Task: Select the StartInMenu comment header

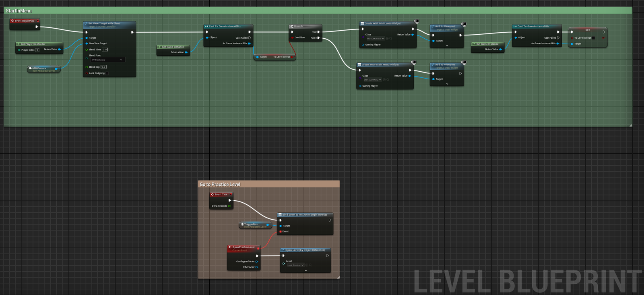Action: [19, 11]
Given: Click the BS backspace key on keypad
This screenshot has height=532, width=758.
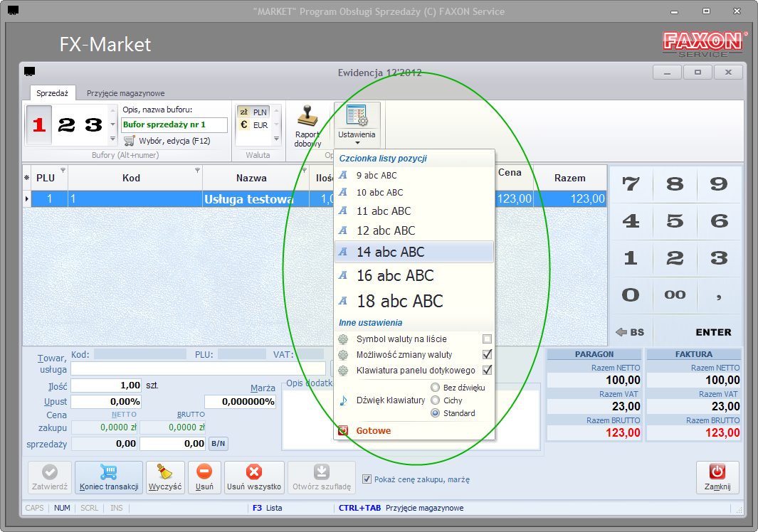Looking at the screenshot, I should (631, 332).
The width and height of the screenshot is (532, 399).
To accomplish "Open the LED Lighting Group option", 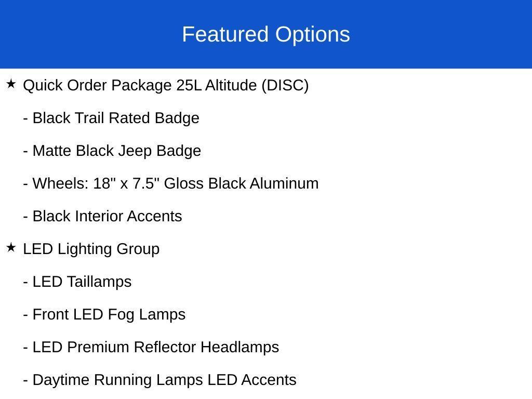I will pyautogui.click(x=91, y=249).
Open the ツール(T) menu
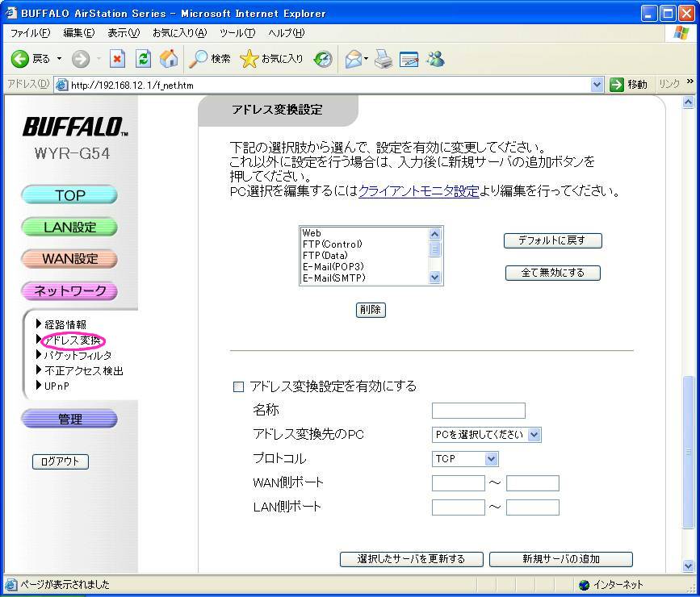This screenshot has height=597, width=700. click(237, 33)
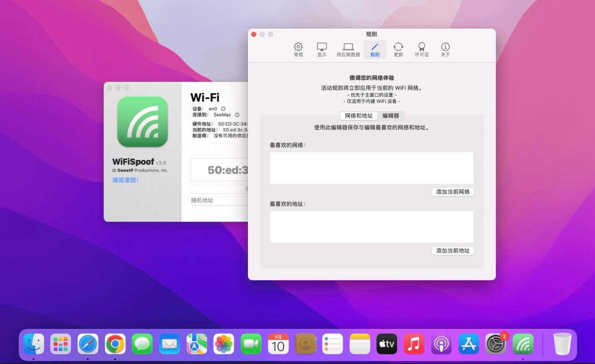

### Task instructions
The expected output is the exact run of lines from the first line of the material above through the line that contains "The width and", minus any pictures.

### Result of this task
Task: Select the StartInMenu comment header

Action: [19, 11]
Given: Click the BS backspace key on keypad
This screenshot has height=532, width=758.
Looking at the screenshot, I should (631, 332).
The width and height of the screenshot is (532, 399).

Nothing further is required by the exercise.